Singkat cerita, aku ada disini sekarang : Indonesia. Tanahku. Bangsaku. Darahku. Aku disini untuk pergi ke alamat itu. Dengan taksi aku ke sana. Jalan Kebon Raya no.9. Sekarang aku sedang dalam perjalanan kesana. Perjalanan penuh pertanyaan yang akupun masih tidak mengerti dengan apa yang aku lakukan.. Dan dengan pertanyaan yang terngiang-ngiang di kepalaku itu membuatku tak sadar bahwa aku sudah sampai ditujuanku.
Rumahnya cukup besar. Mewah. Sangat elegan.. Akupun memastikan aku tidak salah alamat. Dan ya, ini dia rumah orang itu. Orang yang membeli lukisanku. Aku taksabar ingin tahu siapa dia.

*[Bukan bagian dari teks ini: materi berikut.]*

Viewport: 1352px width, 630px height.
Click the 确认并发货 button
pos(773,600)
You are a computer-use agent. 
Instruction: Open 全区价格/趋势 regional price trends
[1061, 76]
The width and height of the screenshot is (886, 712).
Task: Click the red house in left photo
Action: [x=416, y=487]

Saat  aku mengetuk pintu rumahnya, keluarlah seorang pembantu rumah tangga yang bekerja disana. Ku dipersilahkan menunggu di ruang tamu. Aku mengamati sekitar rumah ini. Sekelilingnya. Setiap sisinya. Setiap sentinya. Dan ku tercengang saat melihat sebuah foto keluarga sang pemilik rumah ini yang terfigura di sebuah spot dinding sebelah kanan.. Aku seperti mengenal sosok disana. Seorang wanita anggun yang memancarkan kecantikannya. Aku mengenalnya. Ya Tuhan, kau mengirimkan lukisanku ke tujuan yang sangat tepat. Dia ibuku. Sang pembeli lukisanku ialah, ayah tiriku. Akupun tercengang dan termangu tidak percaya. Terimakasih Tuhan.